Sphaerolobium minus
Labill. Globe-peaErect rush-like shrub, to c. 0.5 m tall; stems terete, faintly ribbed, glabrous; branchlets few, long, ascending, usually not forked at tips. Leaves, when present, linear-lanceolate, to c. 5 mm long, scattered; stipules absent. Flowers usually 2 or 3, clustered together forming long terminal racemes; peduncle to c. 0.5 mm long, produced into a subulate tip between flowers; pedicel 1–3 mm long; bracts obovate, c. 1 mm long; bracteoles obovate, 1.5–3 mm long, lead-grey, inserted below calyx. Calyx 3–4 mm long, lead-grey, more or less glabrous, teeth imbricate, unequal, longer than tube, upper lip cuneate, lower lobes subulate; petals yellow with reddish markings; standard broadly obovate, emarginate, 5–6 mm long, yellow, suffused red; wings equal to keel; keel obtuse, about the same length as wings; style wing much longer than broad, more than one-quarter the length of style. Pod globose, 3–5 mm diam., turgid, long-stipitate; seeds 1–2, c. 2 mm long, sometimes mottled. Flowers Sep.–Dec.

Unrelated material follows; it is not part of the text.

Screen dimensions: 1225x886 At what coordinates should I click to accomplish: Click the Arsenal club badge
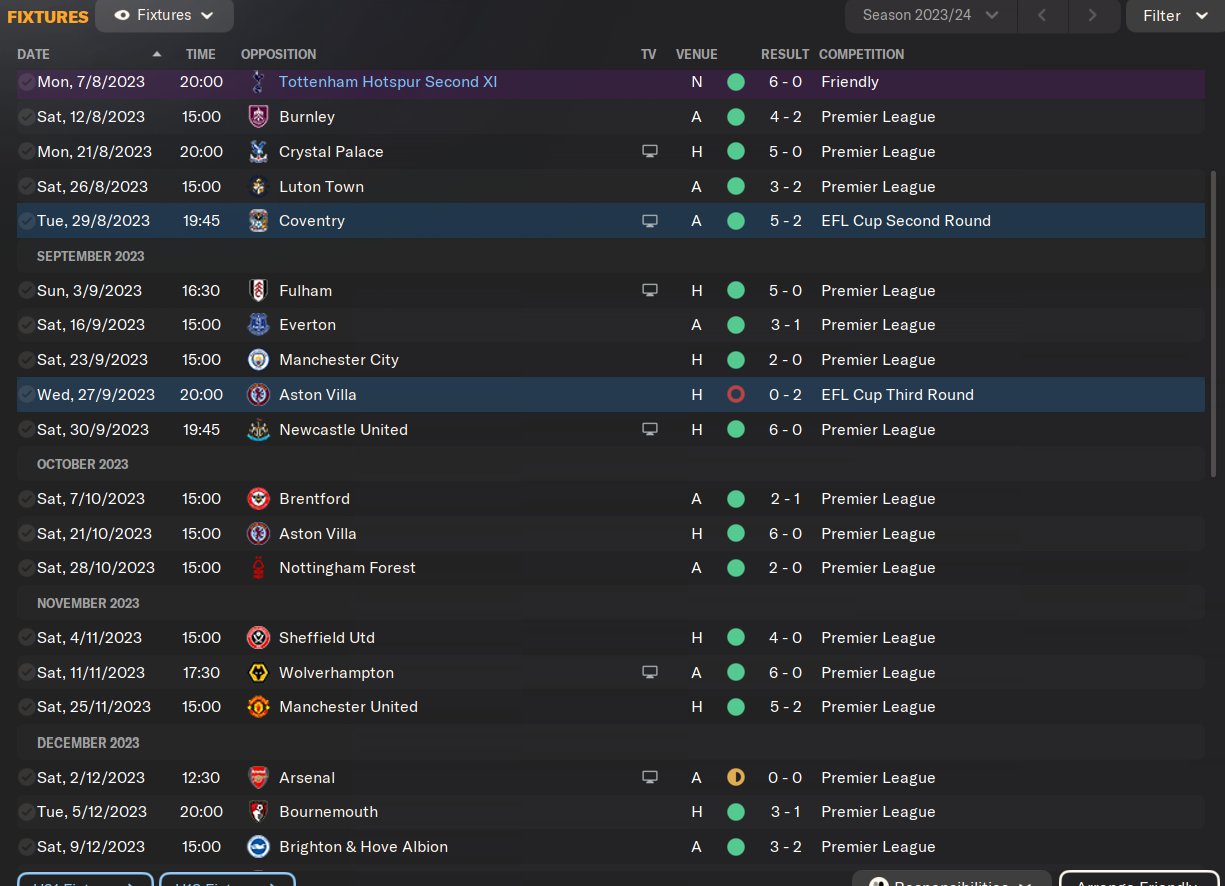point(258,778)
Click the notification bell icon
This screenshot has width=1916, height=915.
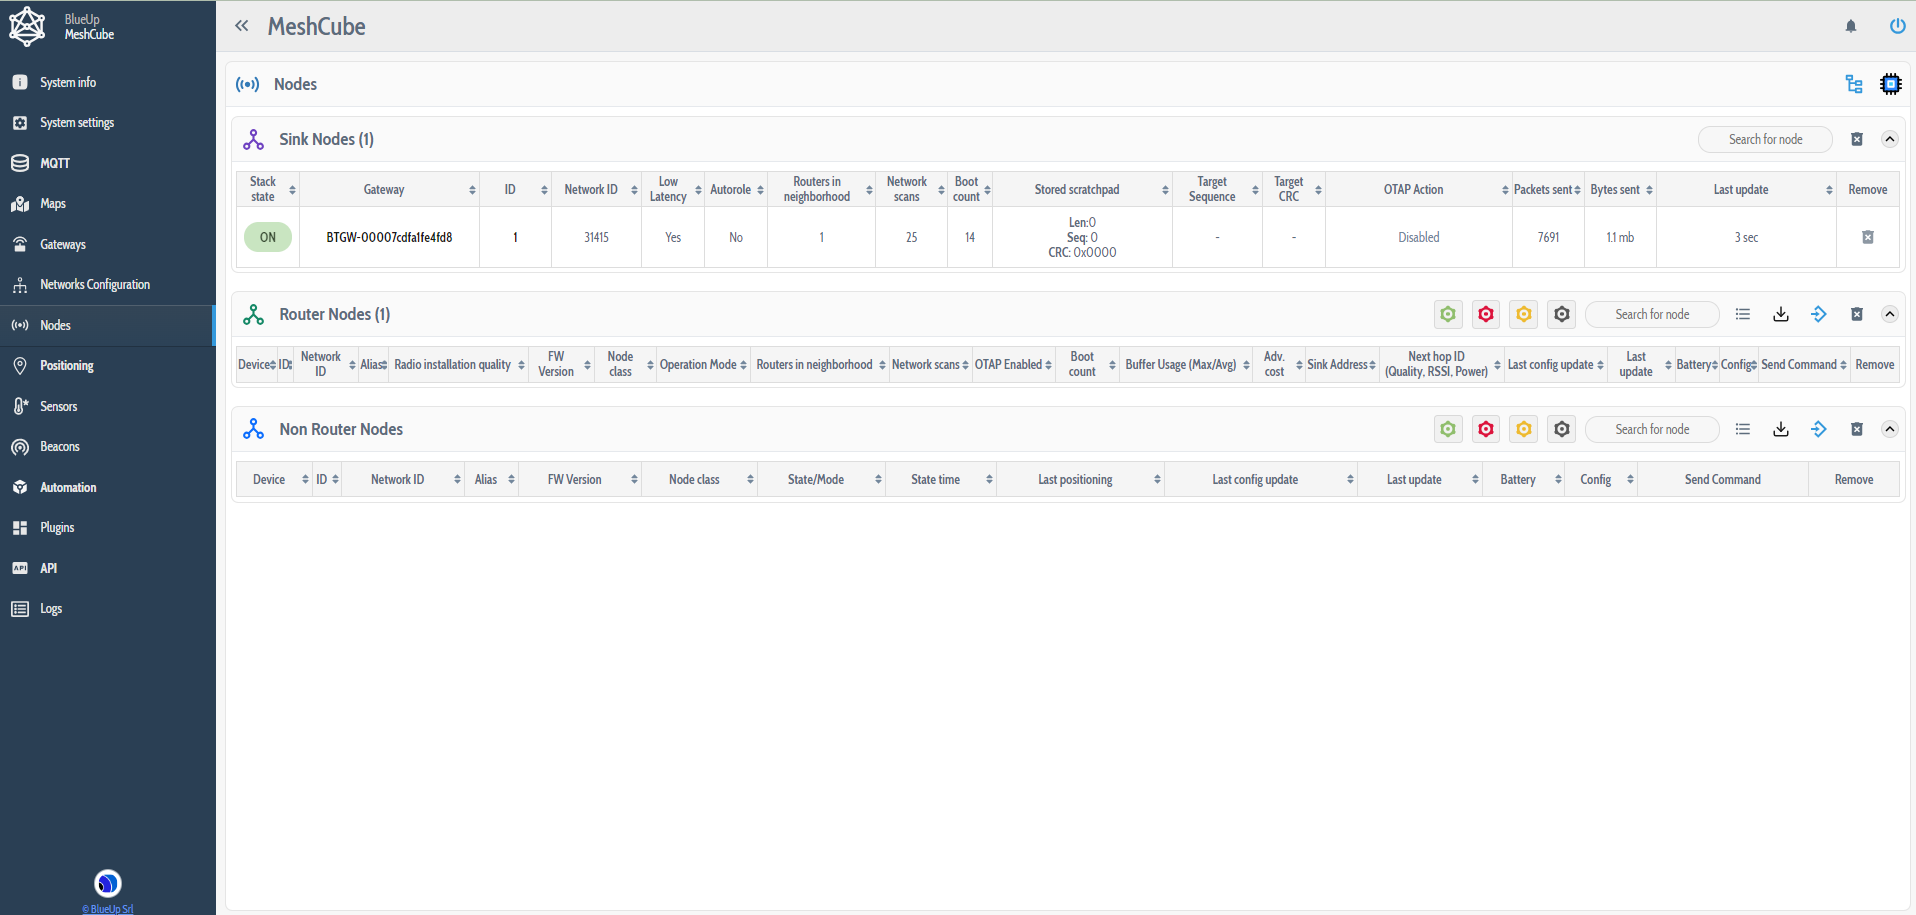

LoM, Wim, GleP, Brid, VVP, GipP, OtP, WaP, Gold, CVU, GGr, DunT, EGL, EGU, HSF. Also SA, Qld, NSW, ACT, Tas. Scattered mainly across higher rainfall parts of southern Victoria in sclerophyll forests, woodlands and heathlands.
Sphaerolobium minus sometimes grows sympatrically with S. vimineum, but is apparently more common and widespread in the eastern States.
Jeanes, J.A. (1996). Fabaceae. In: Walsh, N.G.; Entwisle, T.J., Flora of Victoria Vol. 3, Dicotyledons Winteraceae to Myrtaceae, pp. 663–829. Inkata Press, Melbourne.